Fig. 6. Tumor and treatment promote lymphoid cell remodeling.

a CD8+ T cell content of TCGA UPS by sarcoma immune class (SIC) and murine sarcomas by CIBERSORTx. P values shown for each group vs transplant tumors by two-sided Wilcoxon test. Sample sizes as follows: SIC A (n = 6), SIC B (n = 21), SIC C (n = 7), SIC D (n = 9), SIC E (n = 17), primary (n = 8), and transplant (n = 4). b Frequency of activated (Lag3+ Tim3+) CD8+ T cells by CyTOF. Data show mean ± SEM by two-way ANOVA. c Mice with transplant sarcomas received either αPD-1 or isotype control antibodies, αCD8 or isotype control, and 0 Gy (solid) or 20 Gy (dashed) when tumors reached >70 mm³. Surviving mice were censored 164 days after treatment (*P = 0.002). Sample sizes: Iso/Iso + 0 Gy n = 6, Iso/αCD8 + 0 Gy n = 9, αPD-1/Iso + 0 Gy n = 8, αPD-1/αCD8 + 0 Gy n = 9, Iso/Iso + 20 Gy n = 9, Iso/αCD8 + 20 Gy n = 7, αPD-1/Iso + 20 Gy n = 7, αPD-1/αCD8 + 20 Gy n = 10. d Mice with transplant sarcomas received either αPD-1 or isotype control antibodies, αCD4 or isotype control, and 0 Gy (solid) or 20 Gy (dashed) when tumors reached >70 mm³. Surviving mice were censored 100 days after treatment (*P = 0.002).
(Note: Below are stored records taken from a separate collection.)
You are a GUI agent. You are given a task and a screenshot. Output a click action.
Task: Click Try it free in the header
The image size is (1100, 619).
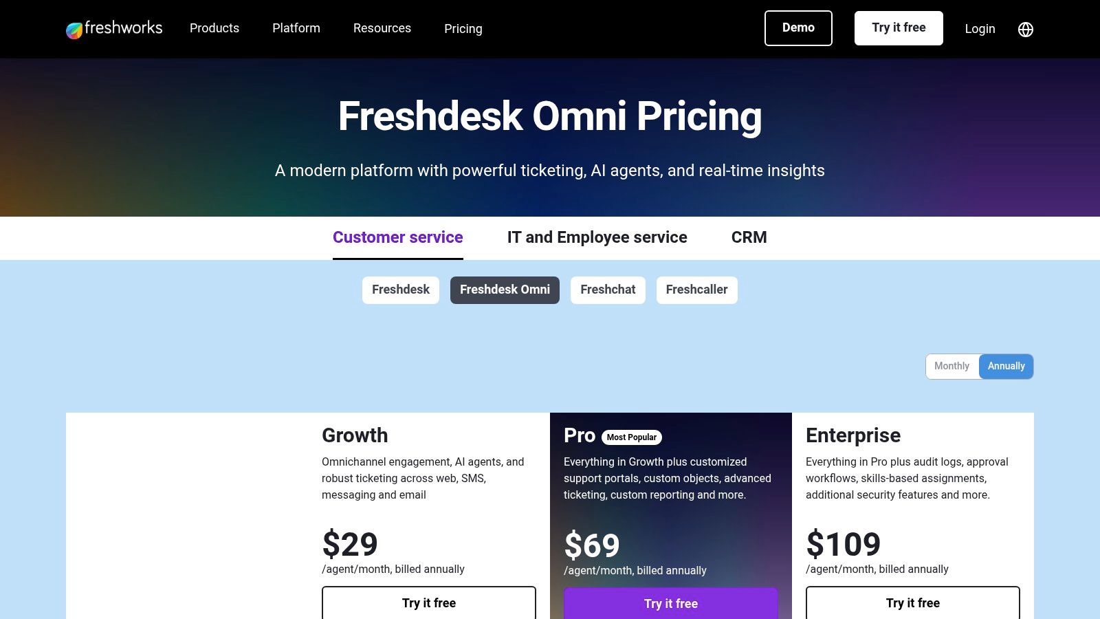click(898, 28)
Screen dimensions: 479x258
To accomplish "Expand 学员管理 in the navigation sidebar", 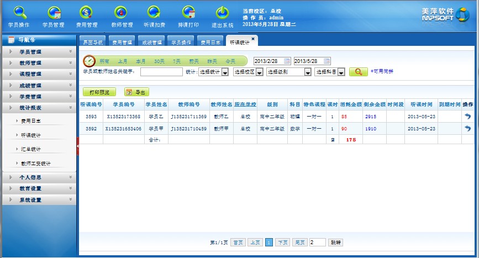I will (39, 52).
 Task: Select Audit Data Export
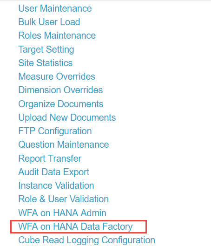[54, 172]
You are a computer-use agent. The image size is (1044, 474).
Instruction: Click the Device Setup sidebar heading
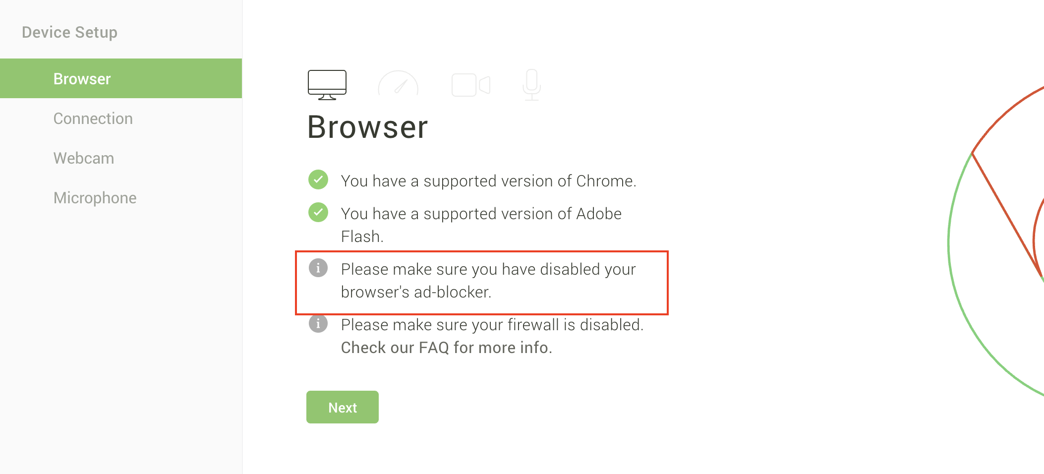(70, 32)
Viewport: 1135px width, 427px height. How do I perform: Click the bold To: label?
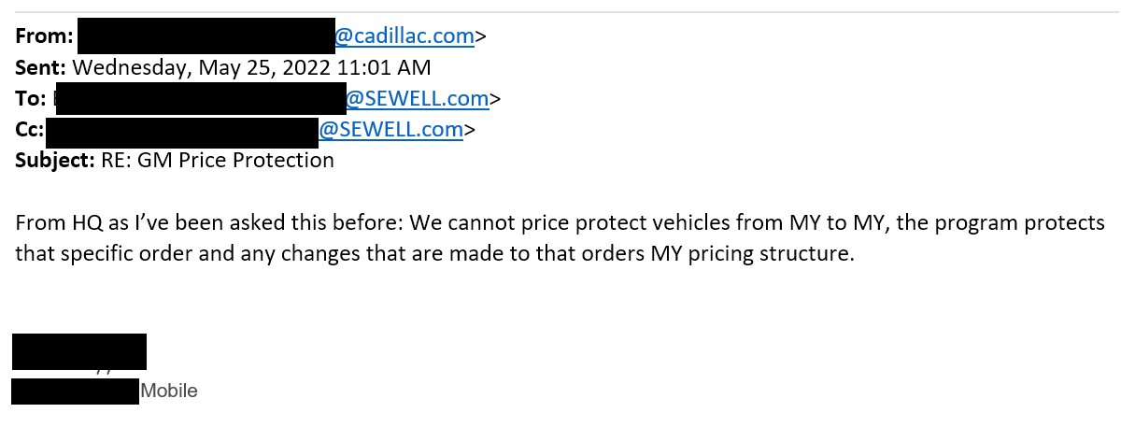coord(30,98)
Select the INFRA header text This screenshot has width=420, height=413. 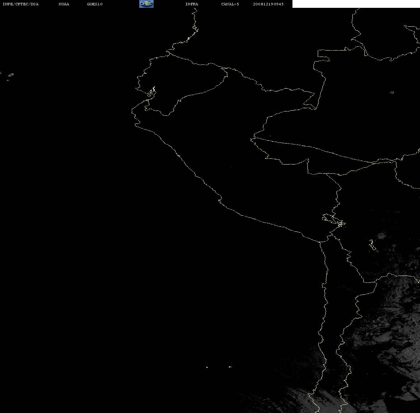(x=192, y=4)
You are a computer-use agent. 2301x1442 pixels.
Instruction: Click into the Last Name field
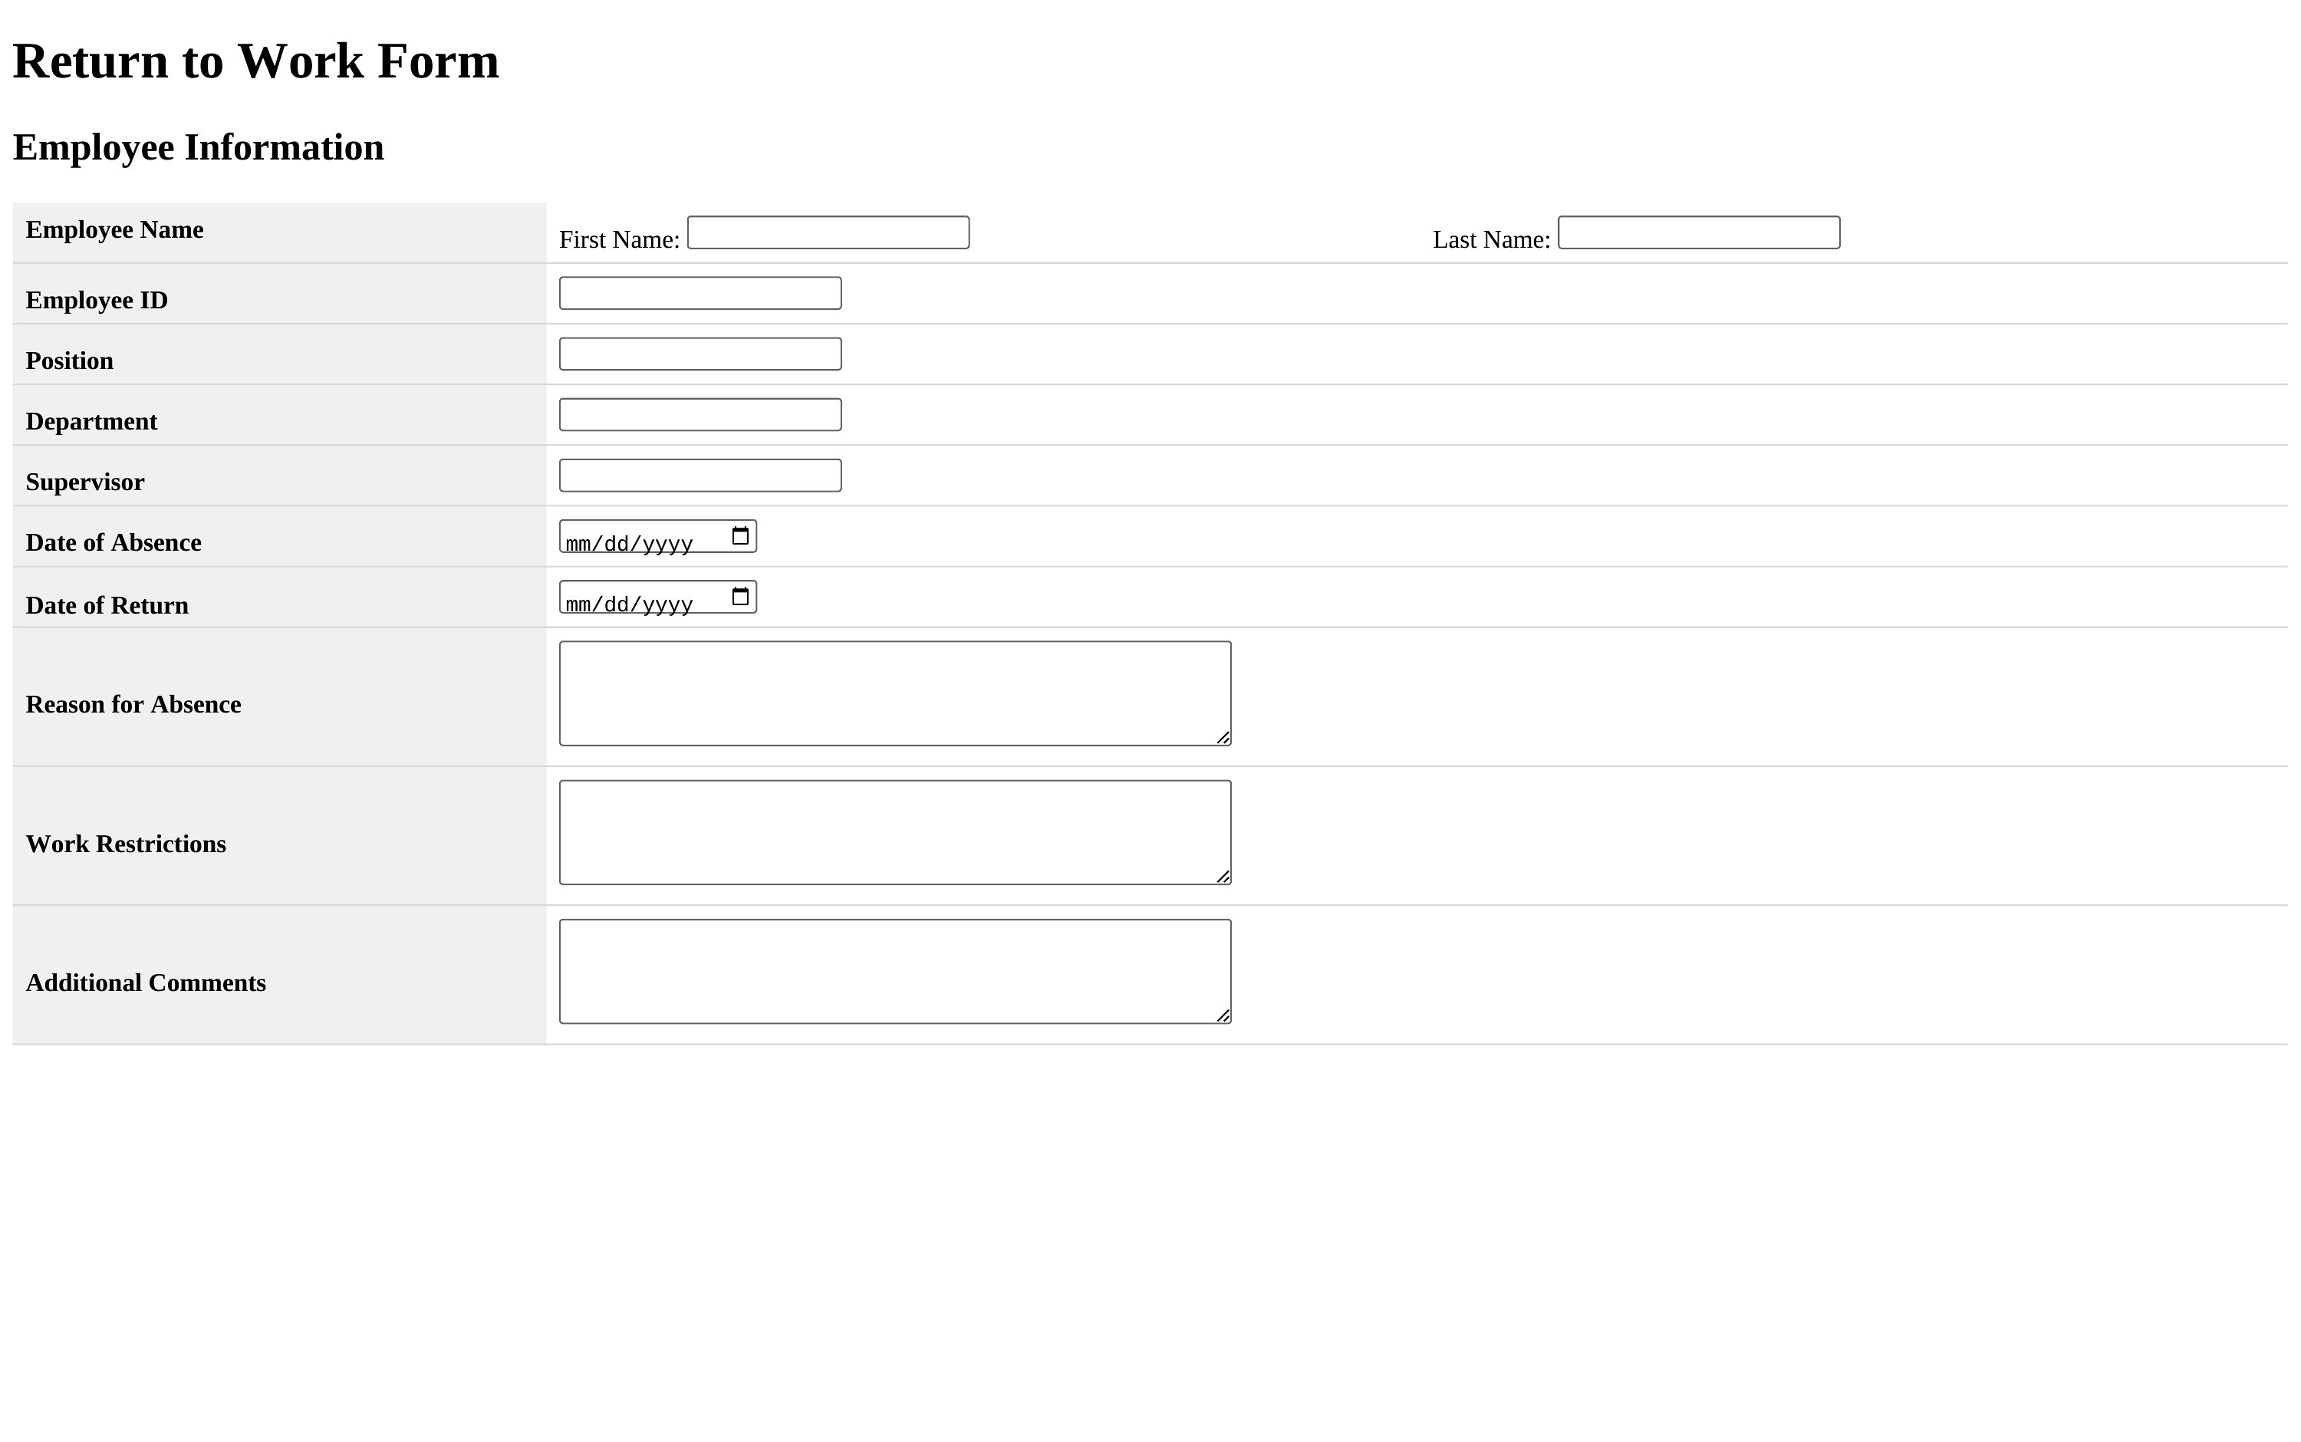coord(1698,233)
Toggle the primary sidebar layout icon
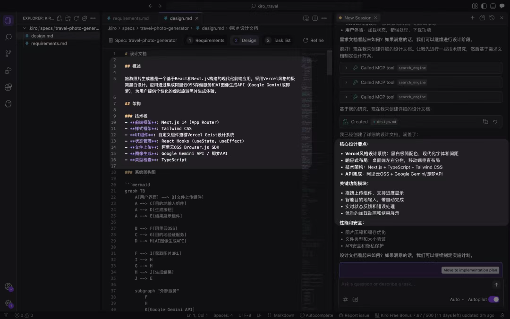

Sample sizes: Iso/Iso + 0 Gy n = 13, Iso/αCD4 + 0 Gy n = 15, αPD-1/Iso + 0 Gy n = 15, αPD-1/αCD4 + 0 Gy n = 14, Iso/Iso + 20 Gy n = 13, Iso/αCD4 + 20 Gy n = 16, αPD-1/Iso + 20 Gy n = 14, αPD-1/αCD4 + 20 Gy n = 17. e tSNE plot of lymphoid cell scRNA-seq subclustering from all tumor and treatment groups. f Distribution of lymphoid cells, separated by tumor and treatment type. n = 4 tumors per group for transplant, n = 5 tumors per group for primary. g Expression levels of marker genes. h Pathways with significantly different activities per cell using GSVA between CD8+ T cells from untreated (isotype control) primary tumors versus transplant tumors (n = 2473 cells analyzed). Pathways shown are significant at false-discovery rate <0.01. For c and d, survival curves estimated using Kaplan–Meier method; pairwise significance determined by log-rank test and Bonferroni correction. Source data are provided as a Source data file.